Niezabezpieczanie się przed ryzykiem zmiany kursu walutowego też jest rodzajem spekulacji – twierdzą specjaliści. Firma nie jest bowiem w stanie oszacować, jak się będzie np. zmieniała jej marża i czy nie straci jej wskutek zmiany kursu złotego. – Niezależnie od zamieszania z opcjami firmy nie powinny rezygnować z zabezpieczenia się przed ryzykiem kursowym – mówi Marek Rogalski, niezależny analityk walutowy.
Przedsiębiorstwo prowadzące działalność handlową z zagranicznymi kontrahentami może się zabezpieczać na dwa sposoby: korzystając z tzw. forwardów lub opcji walutowych.
Forward jest transakcją polegającą na sprzedaży lub kupnie waluty po ustalonym z góry kursie (np. firma dziś zawiera umowę z bankiem, że 31 czerwca sprzeda mu euro po 4,70 zł).
– W przypadku kontraktów forward to nie firma zgłasza się do banku i dyktuje cenę, po jakiej chce sprzedać euro.

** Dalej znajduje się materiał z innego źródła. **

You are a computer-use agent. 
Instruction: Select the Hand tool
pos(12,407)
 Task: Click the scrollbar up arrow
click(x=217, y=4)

To bank decyduje – w zależności od terminu, na jaki ma być zawarty forward – po jakim kursie może go zrealizować – wyjaśnia Marcin Grotek, analityk Raiffeisen Banku.
Wyliczając kurs terminowy, bierze się pod uwagę różnicę oprocentowania w obu walutach i do kursu rynkowego dodaje tzw. punkty swapowe. Cena forwardu uwzględniona jest już w wyliczeniu kursu terminowego. W przypadku pary euro/złoty kurs terminowy będzie wyższy od kursu rynkowego, bo stopy procentowe w strefie euro są niższe. Forward dla eksporterów handlujących ze strefą euro jest więc korzystniejszy, bo jest zawsze wyższy niż kurs rynkowy. Poza tym forward – przynajmniej w chwili zawarcia – jest tańszym rozwiązaniem niż opcja walutowa.